Domains

Domains are the heart of character customization and growth. Instead of choosing a class, each character selects two Domains that define their role, style, and magical or martial nature.

What Is a Domain?

A Domain is a themed set of abilities and features that reflect a powerful influence, training, or innate power.

Domains might be:

  • Martial – like Warrior or Duelist
  • Magical – like Elementalist or Sorcerer
  • Spiritual or Abstract – like Trickster or Spirit-Touched

Each Domain includes:

  • A Base Card for each tier – your domain's identity
  • A set of Feature Cards – additional powers you choose from
  • A Progression Path – requirements for unlocking new tiers

It is expected that game masters will add lore appropriate to their campaign setting for each domain, but it isn't required. It might even be better if the player(s) using a domain create their own lore!
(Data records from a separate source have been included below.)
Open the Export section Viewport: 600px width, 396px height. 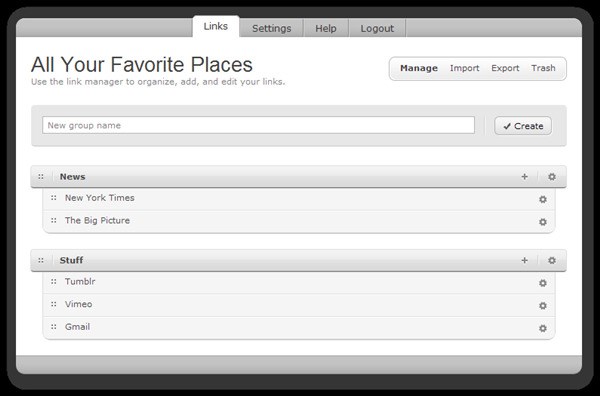[505, 68]
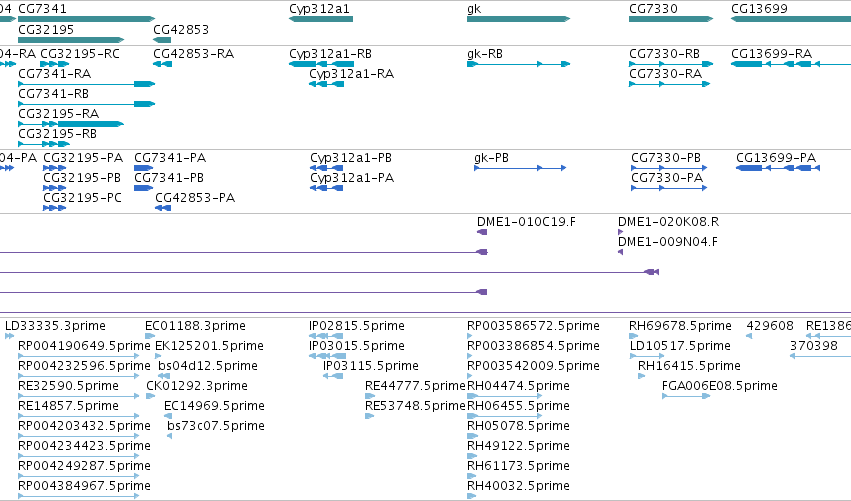Click the CG42853 gene arrow
The width and height of the screenshot is (851, 501).
pos(162,40)
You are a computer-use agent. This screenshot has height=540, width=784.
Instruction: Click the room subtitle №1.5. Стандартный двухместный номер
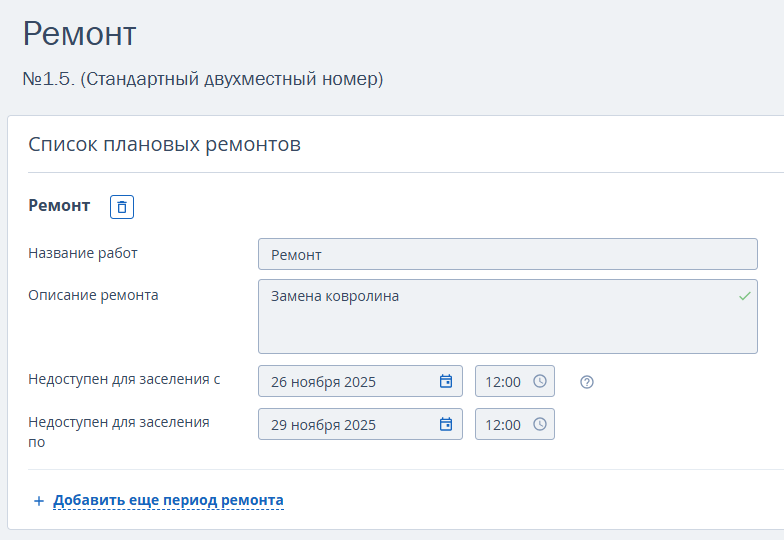203,78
Players begin with two Domains, allowing for endless combinations without overwhelming complexity.

Domain Tiers

Domains are divided into Tiers, reflecting your mastery:

  • Initiate (Tier 1) – Begin with the Base Card and 2 Feature Cards
  • Proficient (Tier 2) – New Feature Cards become available and you can have a total of 4
  • Expert (Tier 3) – More new Feature Cards become available and you can have a total of 7
  • Master (Tier 4) – Epic-level powers for advanced play - pick 10 cards from the complete set of Domain Feature Cards

Each tier's Base Card has a list of requirements for advancing to the next tier. You may progress in each Domain independently. For example, one Domain may reach Tier 3 while the other stays at Tier 1.

Choosing Features

When you gain a Domain or level it up, you choose new Feature Cards from that Domain’s list.
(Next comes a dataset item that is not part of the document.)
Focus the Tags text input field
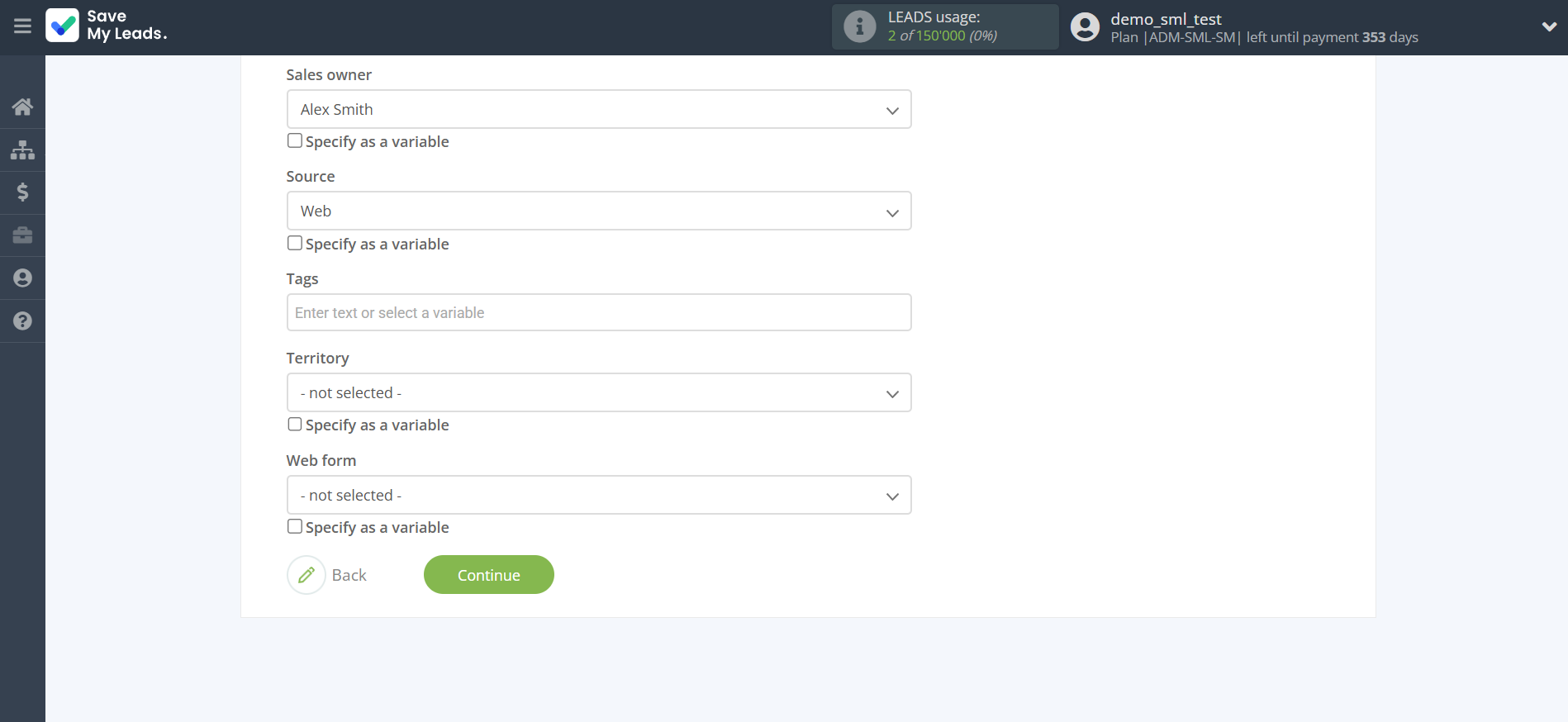1568x722 pixels. click(598, 313)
Most Domains offer 5–6 Feature Cards per Tier, but you’ll typically select only a subset—ensuring builds stay focused and unique.
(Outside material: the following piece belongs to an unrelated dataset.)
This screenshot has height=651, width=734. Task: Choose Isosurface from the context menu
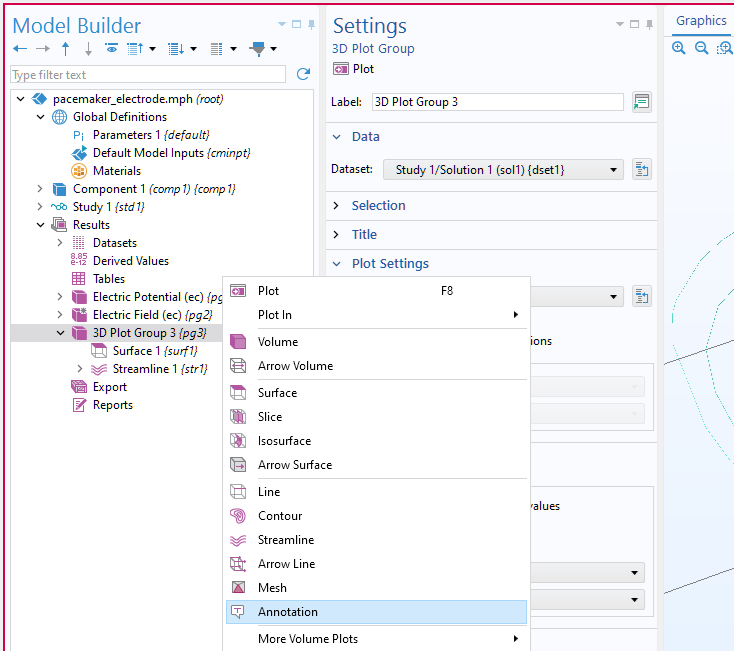click(x=284, y=441)
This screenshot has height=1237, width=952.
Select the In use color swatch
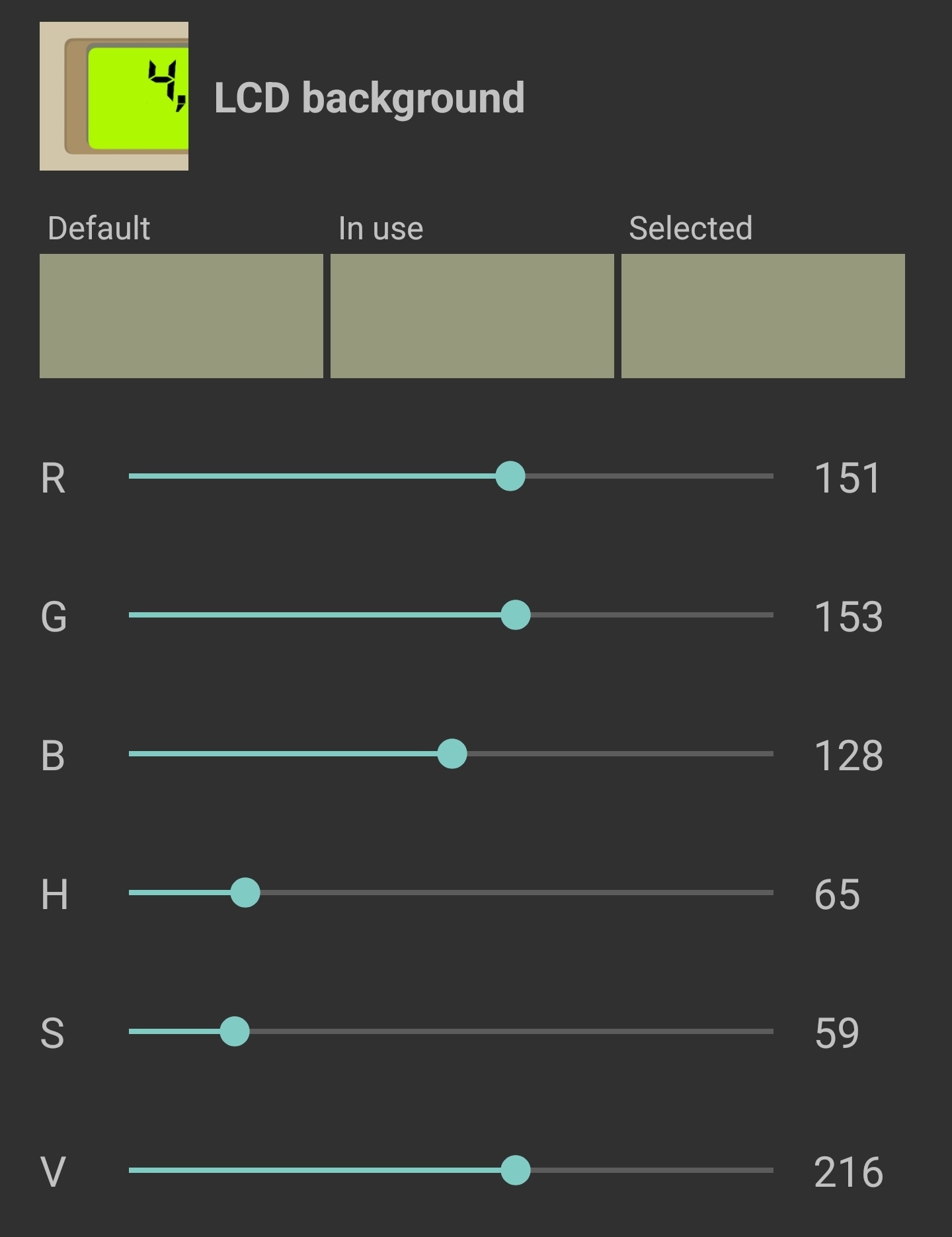(472, 316)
Each Feature Card includes:

  • An Action Cost (in Action Load or d4s)
  • A clearly defined Effect or trigger
  • A Power Tag (e.g., Arcane, Divine, Nature)
  • A line to write in the relevant Aspect value (e.g., Discipline = 6 or Finesse = 7)

Customizing the World

GMs are encouraged to curate the available Domains to match the setting.

Ideas include:

  • Limiting Domains by tone or region (e.g., no Divine Domains in a faithless world)
  • Creating custom Domains tied to factions, cultures, or philosophies
  • Rewarding Domains as gifts or story progress

Domain availability can define much of your world’s flavor and power structure.

Unlocking a Third Domain

With major progress—often tied to story arcs, personal quests, or milestone rests—a character may unlock a third Domain.

This reflects a major transformation or the discovery of new potential, and should feel significant. It might refine the character's progression like subclasses do in some systems, or it might be a complete change of course for the character's journey.

Feature Card Terminology

Any ability-granting card is called a Feature Card. This includes:

  • Domain Cards
  • Species Cards
  • Community Cards
  • Background Cards
  • …and more

All Feature Cards follow similar formatting, enabling consistent rules and ease of use.